■ SET EXERCISE 1 ■
In the court opinion below, shorten the paragraph that begins "In this action, Plaintiff Chelsea Schmotzer" while keeping its main facts.
**** TEXT PASSAGE ****
SCHMOTZER v. RUTGERS UNIVERSITY-CAMDEN et al
Filing
28
MEMORANDUM OPINION. Signed by Judge Jerome B. Simandle on 1/24/2018. (tf, )
IN THE UNITED STATES DISTRICT COURT
FOR THE DISTRICT OF NEW JERSEY
CHELSEA SCHMOTZER,
HONORABLE JEROME B. SIMANDLE
Plaintiff,
Civil Action
No. 15-6904(JBS/DEA)
v.
RUTGERS UNIVERSITY-CAMDEN,
JEFFREY L. DEAN, individually
and in his capacity as
Athletic Direct, Rutgers
Camden, and MATTHEW DEVER,
MEMORANDUM OPINION
Defendants.
SIMANDLE, District Judge:
This dispute comes before the Court by way of the motion of
Defendant Matthew Dever (hereinafter, “Dever”) for summary
judgment. [Docket Item 26.] For the reasons that follow, the
motion will be granted. The Court finds as follows:
1.
In this action, Plaintiff Chelsea Schmotzer
(hereinafter “Plaintiff”), a former member of the Rutgers
University-Camden’s women’s volleyball team, alleges that she
was coerced into a sexual relationship with Dever, who was her
volleyball coach, and that the University acted with deliberate
indifference to her claims of sexual assault and harassment.
Plaintiff contends that she repressed memories of her sexual
relationship with Dever between 2011 and 2014, and that she only
realized the extent of the sexual assault and harassment after a
traumatic event triggered her memory.
2.
On June 21, 2017, the Court granted summary judgment
in favor of Defendants Rutgers University-Camden and Jeffrey L.
Dean after finding that the undisputed facts showed that
Plaintiff’s claim was barred by the statute of limitations.
****
■ SET EXERCISE 2 ■
Copy the listing word for word, from its very first line through the line that contains "Image resolution: width=1425".
**** INPUT MATERIAL ****
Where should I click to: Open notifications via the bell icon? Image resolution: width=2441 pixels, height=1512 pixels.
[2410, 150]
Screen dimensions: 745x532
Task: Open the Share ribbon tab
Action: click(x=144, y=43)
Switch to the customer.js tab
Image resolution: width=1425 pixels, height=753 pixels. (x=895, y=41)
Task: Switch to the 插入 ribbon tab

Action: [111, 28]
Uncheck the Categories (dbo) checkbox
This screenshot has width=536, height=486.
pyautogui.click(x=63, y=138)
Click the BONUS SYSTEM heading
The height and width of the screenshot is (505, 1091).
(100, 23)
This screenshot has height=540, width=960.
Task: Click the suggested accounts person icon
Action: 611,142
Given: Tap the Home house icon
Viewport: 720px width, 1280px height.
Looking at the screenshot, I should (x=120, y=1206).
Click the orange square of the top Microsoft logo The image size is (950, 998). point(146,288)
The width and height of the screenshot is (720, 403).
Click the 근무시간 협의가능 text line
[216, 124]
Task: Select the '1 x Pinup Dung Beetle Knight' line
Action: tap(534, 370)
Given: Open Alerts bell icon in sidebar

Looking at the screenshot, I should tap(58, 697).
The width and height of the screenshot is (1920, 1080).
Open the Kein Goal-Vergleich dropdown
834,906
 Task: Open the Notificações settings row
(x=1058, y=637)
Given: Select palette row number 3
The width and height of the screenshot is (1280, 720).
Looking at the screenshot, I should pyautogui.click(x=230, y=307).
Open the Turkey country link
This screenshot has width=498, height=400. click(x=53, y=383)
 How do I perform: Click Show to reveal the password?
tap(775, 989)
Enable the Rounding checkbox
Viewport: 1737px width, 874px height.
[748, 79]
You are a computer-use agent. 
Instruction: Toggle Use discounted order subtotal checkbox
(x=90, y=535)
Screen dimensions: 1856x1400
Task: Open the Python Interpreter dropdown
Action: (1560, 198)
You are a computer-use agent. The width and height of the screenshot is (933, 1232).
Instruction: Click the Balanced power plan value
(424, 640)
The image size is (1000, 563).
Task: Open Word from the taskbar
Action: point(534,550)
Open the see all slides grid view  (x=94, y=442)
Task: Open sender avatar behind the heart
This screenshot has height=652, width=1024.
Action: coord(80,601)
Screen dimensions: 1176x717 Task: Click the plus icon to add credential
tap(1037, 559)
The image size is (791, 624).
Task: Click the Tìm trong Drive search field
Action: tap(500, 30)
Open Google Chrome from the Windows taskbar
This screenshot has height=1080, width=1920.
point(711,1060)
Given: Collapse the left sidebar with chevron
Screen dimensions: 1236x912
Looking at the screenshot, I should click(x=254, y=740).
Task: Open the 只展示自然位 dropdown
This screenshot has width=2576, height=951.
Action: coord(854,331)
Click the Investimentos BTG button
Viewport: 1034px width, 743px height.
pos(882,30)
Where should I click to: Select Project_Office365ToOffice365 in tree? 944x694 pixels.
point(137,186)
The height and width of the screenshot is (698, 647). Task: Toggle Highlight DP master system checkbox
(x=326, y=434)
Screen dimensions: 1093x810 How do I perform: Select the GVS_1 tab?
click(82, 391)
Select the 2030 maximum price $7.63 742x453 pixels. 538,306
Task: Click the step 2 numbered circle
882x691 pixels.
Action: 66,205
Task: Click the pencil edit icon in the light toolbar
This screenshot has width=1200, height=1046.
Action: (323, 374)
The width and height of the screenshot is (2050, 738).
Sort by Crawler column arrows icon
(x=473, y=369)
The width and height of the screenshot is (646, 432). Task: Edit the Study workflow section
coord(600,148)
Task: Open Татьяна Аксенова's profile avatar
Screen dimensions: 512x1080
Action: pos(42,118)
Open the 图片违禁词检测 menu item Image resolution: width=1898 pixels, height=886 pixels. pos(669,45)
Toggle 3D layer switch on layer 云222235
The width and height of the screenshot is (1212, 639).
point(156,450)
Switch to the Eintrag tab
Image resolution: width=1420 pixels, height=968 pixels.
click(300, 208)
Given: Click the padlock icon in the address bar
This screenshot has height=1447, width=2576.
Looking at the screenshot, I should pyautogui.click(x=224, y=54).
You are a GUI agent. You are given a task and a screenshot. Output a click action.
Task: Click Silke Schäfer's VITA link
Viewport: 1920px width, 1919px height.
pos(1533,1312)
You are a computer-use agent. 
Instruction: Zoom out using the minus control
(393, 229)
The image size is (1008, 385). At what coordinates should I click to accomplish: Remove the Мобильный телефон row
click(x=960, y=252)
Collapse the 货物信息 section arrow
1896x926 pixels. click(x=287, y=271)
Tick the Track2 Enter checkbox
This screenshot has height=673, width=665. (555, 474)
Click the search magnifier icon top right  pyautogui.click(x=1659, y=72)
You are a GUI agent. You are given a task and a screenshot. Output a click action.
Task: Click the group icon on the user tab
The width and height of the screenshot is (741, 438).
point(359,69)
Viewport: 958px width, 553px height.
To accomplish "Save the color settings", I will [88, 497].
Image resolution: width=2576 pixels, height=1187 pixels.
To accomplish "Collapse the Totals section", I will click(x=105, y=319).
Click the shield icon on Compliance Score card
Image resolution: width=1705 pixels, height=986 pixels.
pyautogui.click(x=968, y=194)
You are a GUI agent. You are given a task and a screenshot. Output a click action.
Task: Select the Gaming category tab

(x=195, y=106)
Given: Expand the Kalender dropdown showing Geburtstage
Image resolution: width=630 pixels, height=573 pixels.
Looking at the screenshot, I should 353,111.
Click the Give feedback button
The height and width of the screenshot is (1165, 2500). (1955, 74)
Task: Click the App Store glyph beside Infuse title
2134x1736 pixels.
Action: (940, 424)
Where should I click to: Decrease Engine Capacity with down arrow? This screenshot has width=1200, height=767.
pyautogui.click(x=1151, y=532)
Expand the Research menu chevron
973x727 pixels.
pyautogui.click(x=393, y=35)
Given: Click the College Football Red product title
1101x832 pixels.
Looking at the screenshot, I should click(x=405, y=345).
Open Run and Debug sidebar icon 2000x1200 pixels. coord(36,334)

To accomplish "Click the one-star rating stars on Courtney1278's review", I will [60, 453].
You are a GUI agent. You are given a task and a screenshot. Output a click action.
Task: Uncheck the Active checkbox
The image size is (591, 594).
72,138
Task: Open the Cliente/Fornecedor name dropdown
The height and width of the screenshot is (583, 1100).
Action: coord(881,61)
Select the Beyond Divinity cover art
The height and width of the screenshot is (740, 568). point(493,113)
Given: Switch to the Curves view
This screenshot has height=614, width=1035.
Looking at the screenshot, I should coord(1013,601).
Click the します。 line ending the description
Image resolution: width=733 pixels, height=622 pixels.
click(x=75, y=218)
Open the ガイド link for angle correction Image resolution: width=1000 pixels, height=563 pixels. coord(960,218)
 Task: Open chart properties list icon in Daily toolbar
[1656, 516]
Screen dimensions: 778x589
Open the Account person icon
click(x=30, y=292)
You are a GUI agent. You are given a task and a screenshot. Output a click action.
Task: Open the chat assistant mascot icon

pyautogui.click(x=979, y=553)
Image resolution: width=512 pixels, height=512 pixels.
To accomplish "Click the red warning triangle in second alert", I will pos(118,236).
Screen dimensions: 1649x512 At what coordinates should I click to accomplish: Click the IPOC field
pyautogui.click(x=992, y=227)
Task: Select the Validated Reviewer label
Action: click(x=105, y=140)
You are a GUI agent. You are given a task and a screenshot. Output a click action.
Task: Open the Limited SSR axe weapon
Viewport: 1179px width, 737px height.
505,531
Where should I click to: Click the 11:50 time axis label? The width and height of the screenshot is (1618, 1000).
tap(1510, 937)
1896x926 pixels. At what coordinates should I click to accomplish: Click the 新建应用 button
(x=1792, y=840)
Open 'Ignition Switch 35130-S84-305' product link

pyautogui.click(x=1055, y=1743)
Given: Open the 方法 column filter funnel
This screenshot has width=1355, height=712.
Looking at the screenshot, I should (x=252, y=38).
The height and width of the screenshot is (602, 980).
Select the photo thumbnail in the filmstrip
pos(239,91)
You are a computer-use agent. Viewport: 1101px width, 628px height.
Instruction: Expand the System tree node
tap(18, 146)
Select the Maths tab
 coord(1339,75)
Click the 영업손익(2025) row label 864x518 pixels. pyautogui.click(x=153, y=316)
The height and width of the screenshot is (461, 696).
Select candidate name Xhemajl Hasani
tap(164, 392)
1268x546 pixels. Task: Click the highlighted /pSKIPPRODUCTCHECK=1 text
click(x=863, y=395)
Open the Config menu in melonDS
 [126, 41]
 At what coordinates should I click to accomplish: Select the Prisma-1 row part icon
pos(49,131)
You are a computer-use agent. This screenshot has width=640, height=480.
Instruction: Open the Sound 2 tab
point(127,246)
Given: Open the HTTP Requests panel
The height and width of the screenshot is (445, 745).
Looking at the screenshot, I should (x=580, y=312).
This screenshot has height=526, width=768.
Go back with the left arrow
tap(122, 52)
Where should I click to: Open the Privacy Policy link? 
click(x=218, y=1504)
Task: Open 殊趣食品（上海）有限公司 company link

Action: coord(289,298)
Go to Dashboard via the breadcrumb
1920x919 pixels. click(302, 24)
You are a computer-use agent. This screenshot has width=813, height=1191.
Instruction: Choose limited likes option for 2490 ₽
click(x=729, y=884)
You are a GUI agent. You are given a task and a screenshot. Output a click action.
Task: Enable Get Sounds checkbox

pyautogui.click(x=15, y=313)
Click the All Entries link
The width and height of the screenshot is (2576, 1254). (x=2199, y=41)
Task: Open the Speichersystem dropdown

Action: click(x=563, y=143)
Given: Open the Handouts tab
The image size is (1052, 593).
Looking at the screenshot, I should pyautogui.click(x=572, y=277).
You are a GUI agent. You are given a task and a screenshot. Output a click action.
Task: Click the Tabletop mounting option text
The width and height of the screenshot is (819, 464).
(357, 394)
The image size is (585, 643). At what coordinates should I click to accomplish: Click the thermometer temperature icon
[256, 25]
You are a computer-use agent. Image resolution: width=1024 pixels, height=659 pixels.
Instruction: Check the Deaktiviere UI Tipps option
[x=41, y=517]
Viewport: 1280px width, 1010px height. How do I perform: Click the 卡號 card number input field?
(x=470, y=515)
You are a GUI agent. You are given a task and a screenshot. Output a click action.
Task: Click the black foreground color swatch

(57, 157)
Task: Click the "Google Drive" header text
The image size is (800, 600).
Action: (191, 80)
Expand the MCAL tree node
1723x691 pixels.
****
■ REPLY 1 ■
Chelsea Schmotzer, a former player on the Rutgers University-Camden women's volleyball team, claims her coach, Matthew Dever, coerced her into a sexual relationship and that the University showed deliberate indifference to her claims of sexual assault and harassment. She says she repressed memories of the relationship between 2011 and 2014 and understood the full extent of the abuse only after a traumatic event triggered her memory.

■ REPLY 2 ■
Where should I click to: Open notifications via the bell icon? Image resolution: width=2441 pixels, height=1512 pixels.
[2410, 150]
Screen dimensions: 745x532
Task: Open the Share ribbon tab
Action: click(x=144, y=43)
Switch to the customer.js tab
Image resolution: width=1425 pixels, height=753 pixels. (x=895, y=41)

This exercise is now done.